Take ketamine, which was approved by FDA as an analgesic in 1970. Ketamine is frequently prescribed off label for psychiatric conditions and often delivered alongside billable psychotherapeutic support. Yet it is rarely reimbursed by insurance. As a result, some employers have incorporated ketamine-assisted therapy as a workplace benefit using third-party administrators.

Even if insurers decide to cover psychedelics, there are a variety of barriers that patients and providers face. In the case of Spravato, FDA approved its use in combination with an antidepressant for treatment-resistant depression—a diagnosis that typically requires failure of previous antidepressant therapy. Insurers could institute prior authorization to curb patient use, which has been referred to as the “blunt instrument” of utilization management. And, given the proliferation of high deductible health plans, excessive out-of-pocket costs may mean that patients cannot afford care. For example, despite the low cost of intravenous ketamine, a round of ketamine-assisted therapy can cost thousands of dollars.

Who delivers psychedelic-assisted therapy could result in more restrictions, as reimbursement can be limited to specific provider types. For instance, Medicare Part B’s recent decision to cover acupuncture extends to patients with chronic low back pain and must be administered by approved Medicare providers. This decision means most licensed acupuncturists cannot bill Medicare directly. Notably, the University of California, Berkeley’s Psychedelic Facilitation Certification Program is open to health care providers, including physicians, nurses, and social workers, as well as chaplains and “those trained in traditional plant medicine lineages who carry the support of their community.”
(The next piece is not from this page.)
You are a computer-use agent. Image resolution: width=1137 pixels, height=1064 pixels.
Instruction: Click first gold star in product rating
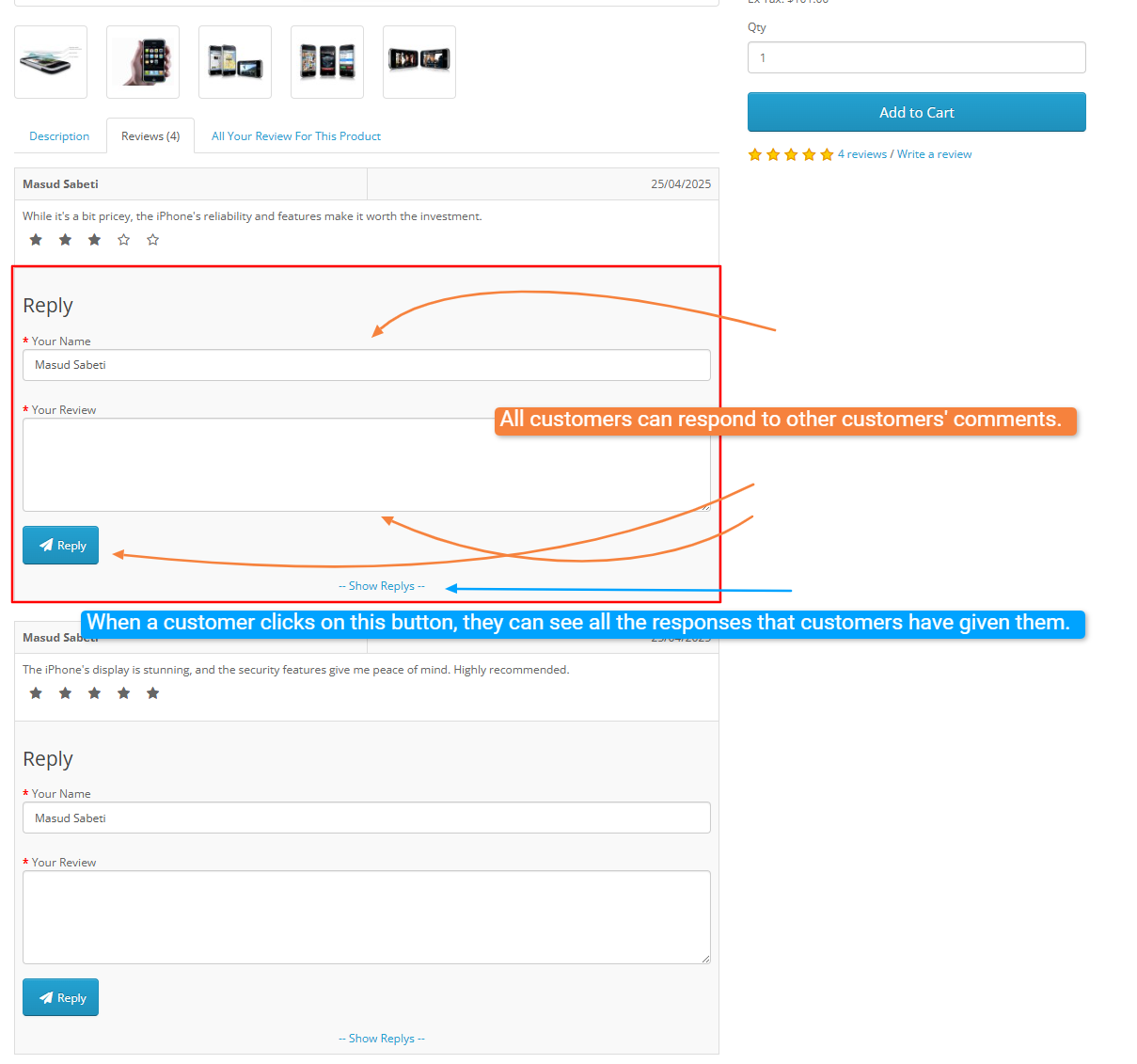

There is a regulatory toolkit to increase insurance coverage, which could be harnessed by policymakers if insurers are unwilling to reimburse. In the case of employer-sponsored insurance, state-level mandates were shown to be effective at expanding access to home and community-based services for autism, and had disproportionate effects for patients who used more care.

However, self-insured plans are exempt from state-level mandates due to the Employee Retirement Income Security Act of 1974. Mental health parity laws have also helped expand access to mental health care but enforcement of these laws is inconsistent. Neither of these policies solve the intractable problem of network adequacy, at least in the short-term. According to a national survey, half of psychiatrists do not accept insurance. Secret shopper studies have demonstrated additional challenges that patients face when trying to access therapists.

Where does that leave us? We know that some psychedelics and psychedelic-assisted therapy are effective at treating some of the most intractable mental illnesses. We know that a patchwork of psychedelic legislation, particularly its criminalization, make reimbursement difficult. And we know that, without insurance coverage, many individuals with PTSD, treatment-resistant depression, and other debilitating symptoms will not be able to use these services.

There is more to learn about the safety, efficacy, cost-effectiveness, and iatrogenic effects of psychedelics and psychedelic-assisted therapy. But one thing to prepare for is a future in which the psychedelics boom turns into an inequitable bust unless insurers pave the way.

This essay is part of a six-part series entitled, Global Perspectives on Psychedelics Regulation.